In her 2011 book Into the Looking Glass: Exploring the Worlds of Fringe, author Sarah Clarke Stuart observed that two unrelated Fringe characters, Conrad Moreau of "The Transformation" and Moreau (Brad Dourif) of "The Day We Died", are allusions to H. G. Wells' 1896 novel The Island of Doctor Moreau. Both are "scientifically inspired men with questionable integrity," while Wells' Doctor Moreau is an "unethical researcher" who fell "under the overmastering spell of research," in a vein similar to Walter.

Like the pilot episode, "The Transformation" begins on the passenger section of an airplane in flight.
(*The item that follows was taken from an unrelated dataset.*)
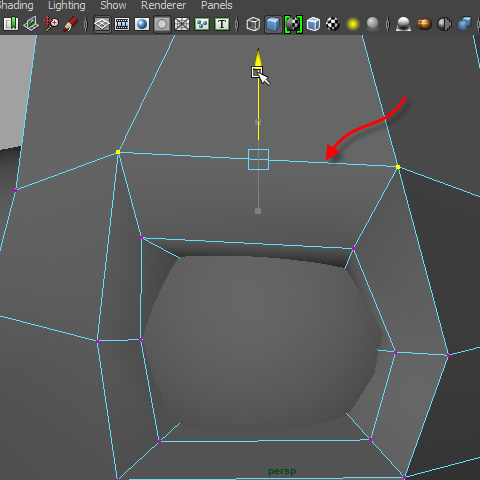480x480 pixels.
Task: Show the Field Chart overlay
Action: coord(182,24)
Actor Mark Valley was asked how the episode differed from the pilot, leading him to joke that "it's a completely different airline this time." His character, John Scott, was first seen in an episode about a plane disaster; accordingly, IGN expressed, it made sense thematically to have his last appearance be in an episode about a similar type of disaster. The Los Angeles Times viewed the flight number of 718 and its subsequent crash as a nod to co-creator J. J. Abrams' other series, Lost.

The episode also had an influence on the series' fourth season, which featured parallel stories to those that occurred in earlier episodes. The season's sixteenth episode, "Nothing As It Seems", centers around the "designer virus" that had caused Marshall Bowman to transform, but this time he does so in the airport after his plane has safely landed. Peter recognizes the case from his own timeline, as seen in the events of "The Transformation", and helps the Fringe team locate Daniel Hicks.

==Reception==

===Ratings===
"The Transformation" first aired on February 3, 2009 in the United States, and was watched by an estimated 12.78 million viewers. The episode earned a 5/6.5 ratings share among viewers aged 18–49, meaning that it was seen by 5.0 percent of all 18- to 49-year-olds, and 6.5 percent of all 18- to 49-year-olds watching television at the time of broadcast. This rating meant it ranked eighth for the week among all the major networks. Sarah Stegall of SFScope attributed this ratings success to its lead-in show, the highly rated American Idol, and observed that "with episodes like this one, mixing action, horror, and a few tender moments, it looks like Fringe is hitting its stride with viewers."

===Reviews===
"The Transformation" received generally positive reviews. Andrew Hanson from the Los Angeles Times gave the episode a positive review, opining that it "hit the perfect tone for Fringe [and had] the right mixture of science fiction, dark comedy, crime story and melodrama". Hanson was, however, disappointed with the closure of the Olivia–John Scott storyline, as he hoped that "she doesn't carry this torch too long" because he preferred the "flirty" Olivia. Ramsey Isler of IGN gave the episode 9.0/10, an indication of an "amazing" installment. He was pleased with the absence of Sanford Harris and enjoyed the "brilliantly written and directed" undercover sting operation, particularly because Peter was properly utilized as Olivia's "wingman." Isler also criticized the monster's special effects and believed there were still unanswered questions concerning Scott's storyline.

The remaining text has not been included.